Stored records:
******************************

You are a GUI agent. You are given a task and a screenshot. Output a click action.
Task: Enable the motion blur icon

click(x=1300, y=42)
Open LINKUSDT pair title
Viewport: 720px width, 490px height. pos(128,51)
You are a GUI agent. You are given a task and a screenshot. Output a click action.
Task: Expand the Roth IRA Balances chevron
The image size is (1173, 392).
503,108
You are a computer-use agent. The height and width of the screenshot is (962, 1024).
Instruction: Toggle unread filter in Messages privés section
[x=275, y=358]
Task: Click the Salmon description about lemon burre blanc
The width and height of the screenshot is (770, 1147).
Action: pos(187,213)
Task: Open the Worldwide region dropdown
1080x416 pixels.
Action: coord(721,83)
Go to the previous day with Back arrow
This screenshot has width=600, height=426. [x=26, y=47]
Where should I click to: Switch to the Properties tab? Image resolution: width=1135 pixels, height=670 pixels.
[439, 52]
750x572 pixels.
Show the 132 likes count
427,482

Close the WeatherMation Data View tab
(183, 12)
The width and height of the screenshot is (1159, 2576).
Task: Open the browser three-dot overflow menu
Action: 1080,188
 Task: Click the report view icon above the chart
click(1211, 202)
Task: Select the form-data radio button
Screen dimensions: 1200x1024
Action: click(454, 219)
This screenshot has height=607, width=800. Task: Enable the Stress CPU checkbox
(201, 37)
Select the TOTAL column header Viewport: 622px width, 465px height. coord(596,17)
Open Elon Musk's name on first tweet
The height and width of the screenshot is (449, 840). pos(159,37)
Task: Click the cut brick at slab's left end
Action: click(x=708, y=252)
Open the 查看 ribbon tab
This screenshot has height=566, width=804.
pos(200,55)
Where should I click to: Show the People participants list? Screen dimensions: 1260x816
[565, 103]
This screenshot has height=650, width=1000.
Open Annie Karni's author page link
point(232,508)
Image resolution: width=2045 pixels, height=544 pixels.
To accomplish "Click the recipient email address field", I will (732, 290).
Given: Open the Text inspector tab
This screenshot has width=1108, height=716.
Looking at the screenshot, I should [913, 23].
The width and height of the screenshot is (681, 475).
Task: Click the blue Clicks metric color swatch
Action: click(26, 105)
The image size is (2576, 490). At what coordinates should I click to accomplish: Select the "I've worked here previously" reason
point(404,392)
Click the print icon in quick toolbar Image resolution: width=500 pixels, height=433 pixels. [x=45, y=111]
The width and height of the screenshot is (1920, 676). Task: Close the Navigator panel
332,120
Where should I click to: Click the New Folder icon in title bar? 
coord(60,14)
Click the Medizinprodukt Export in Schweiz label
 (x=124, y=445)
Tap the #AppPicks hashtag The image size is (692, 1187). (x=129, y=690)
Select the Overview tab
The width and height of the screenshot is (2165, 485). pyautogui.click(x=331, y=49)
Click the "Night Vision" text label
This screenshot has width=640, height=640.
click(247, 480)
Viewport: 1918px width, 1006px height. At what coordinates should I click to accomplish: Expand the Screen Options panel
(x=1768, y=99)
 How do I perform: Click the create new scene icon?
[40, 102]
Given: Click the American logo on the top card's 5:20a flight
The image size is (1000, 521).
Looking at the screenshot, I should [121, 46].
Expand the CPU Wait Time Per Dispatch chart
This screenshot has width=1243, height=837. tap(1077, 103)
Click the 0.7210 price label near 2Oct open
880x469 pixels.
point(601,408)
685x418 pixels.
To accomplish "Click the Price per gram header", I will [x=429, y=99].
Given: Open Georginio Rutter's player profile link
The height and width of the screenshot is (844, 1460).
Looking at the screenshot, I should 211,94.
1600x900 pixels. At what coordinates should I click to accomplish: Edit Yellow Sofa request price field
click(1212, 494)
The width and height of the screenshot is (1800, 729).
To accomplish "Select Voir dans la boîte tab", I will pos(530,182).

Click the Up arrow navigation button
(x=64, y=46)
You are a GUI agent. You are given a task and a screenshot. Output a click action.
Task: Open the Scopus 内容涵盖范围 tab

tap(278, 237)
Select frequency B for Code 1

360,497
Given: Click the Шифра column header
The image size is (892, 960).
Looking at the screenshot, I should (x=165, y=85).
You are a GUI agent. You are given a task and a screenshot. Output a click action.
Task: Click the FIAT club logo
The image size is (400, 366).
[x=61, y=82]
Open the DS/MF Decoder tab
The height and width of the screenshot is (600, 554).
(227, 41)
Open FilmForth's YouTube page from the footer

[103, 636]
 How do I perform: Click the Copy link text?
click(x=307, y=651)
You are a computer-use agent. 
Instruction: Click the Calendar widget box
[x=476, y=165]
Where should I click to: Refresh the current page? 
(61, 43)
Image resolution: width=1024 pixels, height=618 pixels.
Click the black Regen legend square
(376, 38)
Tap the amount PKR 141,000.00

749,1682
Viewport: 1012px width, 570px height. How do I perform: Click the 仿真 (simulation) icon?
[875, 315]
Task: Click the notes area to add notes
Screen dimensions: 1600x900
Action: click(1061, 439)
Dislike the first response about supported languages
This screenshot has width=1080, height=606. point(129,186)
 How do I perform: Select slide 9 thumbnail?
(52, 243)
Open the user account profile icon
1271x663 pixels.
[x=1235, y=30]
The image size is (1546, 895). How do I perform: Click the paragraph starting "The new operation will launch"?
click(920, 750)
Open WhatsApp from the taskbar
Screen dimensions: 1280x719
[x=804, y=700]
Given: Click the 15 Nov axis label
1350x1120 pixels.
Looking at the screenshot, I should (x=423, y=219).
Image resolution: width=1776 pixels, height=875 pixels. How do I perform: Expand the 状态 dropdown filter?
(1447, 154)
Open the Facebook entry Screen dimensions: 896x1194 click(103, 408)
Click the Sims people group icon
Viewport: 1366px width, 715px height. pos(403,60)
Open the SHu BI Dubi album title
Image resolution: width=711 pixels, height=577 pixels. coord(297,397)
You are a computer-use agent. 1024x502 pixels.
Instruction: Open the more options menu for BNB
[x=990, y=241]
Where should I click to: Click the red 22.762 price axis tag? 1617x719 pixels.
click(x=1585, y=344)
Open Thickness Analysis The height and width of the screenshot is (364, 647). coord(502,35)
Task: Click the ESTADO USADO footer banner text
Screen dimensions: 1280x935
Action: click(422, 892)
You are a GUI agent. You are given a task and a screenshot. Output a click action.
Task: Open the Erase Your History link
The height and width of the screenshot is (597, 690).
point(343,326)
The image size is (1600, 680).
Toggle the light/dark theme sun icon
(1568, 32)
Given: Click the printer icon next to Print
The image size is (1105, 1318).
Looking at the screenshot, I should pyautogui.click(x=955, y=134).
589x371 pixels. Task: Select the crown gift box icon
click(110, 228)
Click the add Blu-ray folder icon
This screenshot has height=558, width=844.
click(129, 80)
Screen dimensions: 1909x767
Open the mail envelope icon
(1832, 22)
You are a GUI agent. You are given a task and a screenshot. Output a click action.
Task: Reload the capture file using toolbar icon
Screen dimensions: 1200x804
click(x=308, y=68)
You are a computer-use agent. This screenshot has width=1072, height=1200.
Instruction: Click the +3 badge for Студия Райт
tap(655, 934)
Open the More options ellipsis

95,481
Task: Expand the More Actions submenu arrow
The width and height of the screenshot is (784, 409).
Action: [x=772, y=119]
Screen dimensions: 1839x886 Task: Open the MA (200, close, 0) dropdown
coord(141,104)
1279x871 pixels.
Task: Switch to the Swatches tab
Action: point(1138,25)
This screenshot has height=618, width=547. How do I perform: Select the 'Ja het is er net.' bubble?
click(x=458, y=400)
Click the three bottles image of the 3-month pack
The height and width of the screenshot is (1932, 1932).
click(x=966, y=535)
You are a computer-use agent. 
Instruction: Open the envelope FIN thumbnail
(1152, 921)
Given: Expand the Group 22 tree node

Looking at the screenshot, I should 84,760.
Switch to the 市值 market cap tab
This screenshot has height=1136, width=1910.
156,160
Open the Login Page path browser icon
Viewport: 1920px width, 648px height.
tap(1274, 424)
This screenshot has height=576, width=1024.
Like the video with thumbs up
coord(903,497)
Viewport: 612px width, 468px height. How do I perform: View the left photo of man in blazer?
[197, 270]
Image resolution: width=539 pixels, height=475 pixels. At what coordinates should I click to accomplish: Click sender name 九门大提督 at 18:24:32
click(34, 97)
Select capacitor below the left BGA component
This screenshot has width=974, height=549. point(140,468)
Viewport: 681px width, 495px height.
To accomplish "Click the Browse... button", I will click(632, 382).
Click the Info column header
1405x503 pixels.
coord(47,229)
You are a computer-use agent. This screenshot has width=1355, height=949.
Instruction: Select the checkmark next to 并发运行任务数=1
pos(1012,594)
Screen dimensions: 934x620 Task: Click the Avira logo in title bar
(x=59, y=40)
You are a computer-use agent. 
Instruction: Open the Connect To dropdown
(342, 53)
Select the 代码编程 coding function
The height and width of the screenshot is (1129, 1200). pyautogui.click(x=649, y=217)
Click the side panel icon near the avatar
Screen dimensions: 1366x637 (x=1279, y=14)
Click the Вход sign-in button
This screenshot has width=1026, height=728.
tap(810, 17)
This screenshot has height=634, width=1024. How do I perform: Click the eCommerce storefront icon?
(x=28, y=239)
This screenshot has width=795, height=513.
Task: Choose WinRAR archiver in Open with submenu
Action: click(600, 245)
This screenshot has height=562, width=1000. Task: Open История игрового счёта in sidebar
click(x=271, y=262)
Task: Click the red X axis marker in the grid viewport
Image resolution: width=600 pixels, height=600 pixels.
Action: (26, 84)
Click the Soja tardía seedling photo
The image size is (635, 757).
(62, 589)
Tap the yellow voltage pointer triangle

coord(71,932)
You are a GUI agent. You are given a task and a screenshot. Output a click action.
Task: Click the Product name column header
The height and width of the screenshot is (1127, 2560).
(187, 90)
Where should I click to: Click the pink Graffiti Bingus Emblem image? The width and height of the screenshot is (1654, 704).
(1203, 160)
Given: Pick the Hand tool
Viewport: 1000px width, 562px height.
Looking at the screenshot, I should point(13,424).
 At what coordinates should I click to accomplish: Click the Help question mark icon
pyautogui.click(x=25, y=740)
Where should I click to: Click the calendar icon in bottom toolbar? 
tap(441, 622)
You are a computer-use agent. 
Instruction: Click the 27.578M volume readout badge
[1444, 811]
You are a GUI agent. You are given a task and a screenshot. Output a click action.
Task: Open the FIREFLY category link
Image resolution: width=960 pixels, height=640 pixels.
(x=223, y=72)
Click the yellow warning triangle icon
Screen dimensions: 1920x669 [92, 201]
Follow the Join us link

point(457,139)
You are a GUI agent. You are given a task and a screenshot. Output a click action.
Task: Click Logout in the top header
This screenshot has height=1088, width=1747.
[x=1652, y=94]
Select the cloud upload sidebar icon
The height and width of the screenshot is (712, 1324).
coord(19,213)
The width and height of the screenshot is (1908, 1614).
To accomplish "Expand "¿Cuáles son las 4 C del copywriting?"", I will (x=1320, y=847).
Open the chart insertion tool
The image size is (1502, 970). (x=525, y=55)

******************************

Exercise directions:
Here the output must be the lines above from the line with "The image size is (892, 960)." to the line with "Open the Facebook", both included, duplicated word for word and nothing else.

Response to the task:
The image size is (892, 960).
Looking at the screenshot, I should (x=165, y=85).
You are a GUI agent. You are given a task and a screenshot. Output a click action.
Task: Click the FIAT club logo
The image size is (400, 366).
[x=61, y=82]
Open the DS/MF Decoder tab
The height and width of the screenshot is (600, 554).
(227, 41)
Open FilmForth's YouTube page from the footer

[103, 636]
 How do I perform: Click the Copy link text?
click(x=307, y=651)
You are a computer-use agent. 
Instruction: Click the Calendar widget box
[x=476, y=165]
Where should I click to: Refresh the current page? 
(61, 43)
Image resolution: width=1024 pixels, height=618 pixels.
Click the black Regen legend square
(376, 38)
Tap the amount PKR 141,000.00

749,1682
Viewport: 1012px width, 570px height. How do I perform: Click the 仿真 (simulation) icon?
[875, 315]
Task: Click the notes area to add notes
Screen dimensions: 1600x900
Action: click(1061, 439)
Dislike the first response about supported languages
This screenshot has width=1080, height=606. point(129,186)
 How do I perform: Select slide 9 thumbnail?
(52, 243)
Open the user account profile icon
1271x663 pixels.
[x=1235, y=30]
The image size is (1546, 895). How do I perform: Click the paragraph starting "The new operation will launch"?
click(920, 750)
Open WhatsApp from the taskbar
Screen dimensions: 1280x719
[x=804, y=700]
Given: Click the 15 Nov axis label
1350x1120 pixels.
Looking at the screenshot, I should (x=423, y=219).
Image resolution: width=1776 pixels, height=875 pixels. How do I perform: Expand the 状态 dropdown filter?
(1447, 154)
Open the Facebook entry Screen dimensions: 896x1194 click(103, 408)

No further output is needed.